Exercise aim:
Please copy the records below word for word, leaving out the pictures.
[[ Record excerpts, beginning ]]
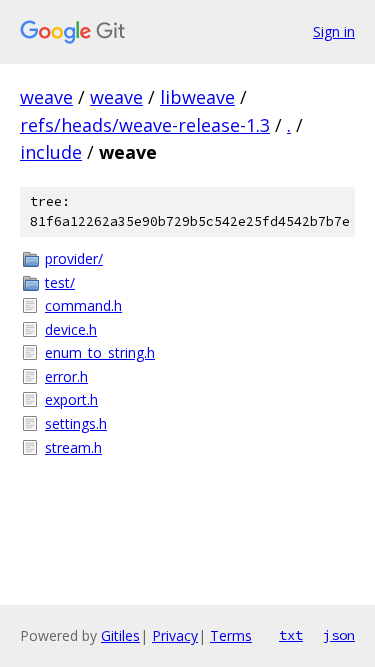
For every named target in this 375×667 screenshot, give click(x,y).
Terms (231, 635)
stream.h (73, 447)
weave (46, 97)
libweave (197, 97)
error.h (66, 376)
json (339, 635)
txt (291, 635)
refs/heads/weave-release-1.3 (145, 125)
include (51, 152)
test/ (60, 282)
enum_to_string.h (100, 352)
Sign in (334, 31)
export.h (71, 399)
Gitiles (120, 635)
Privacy (175, 635)
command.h (83, 305)
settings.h (76, 423)
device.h (71, 329)
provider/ (74, 258)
[[ Record excerpts, end ]]
Final answer:
For every named target in this 375×667 screenshot, give click(x,y).
Terms (231, 635)
stream.h (73, 447)
weave (46, 97)
libweave (197, 97)
error.h (66, 376)
json (339, 635)
txt (291, 635)
refs/heads/weave-release-1.3 (145, 125)
include (51, 152)
test/ (60, 282)
enum_to_string.h (100, 352)
Sign in (334, 31)
export.h (71, 399)
Gitiles (120, 635)
Privacy (175, 635)
command.h (83, 305)
settings.h (76, 423)
device.h (71, 329)
provider/ (74, 258)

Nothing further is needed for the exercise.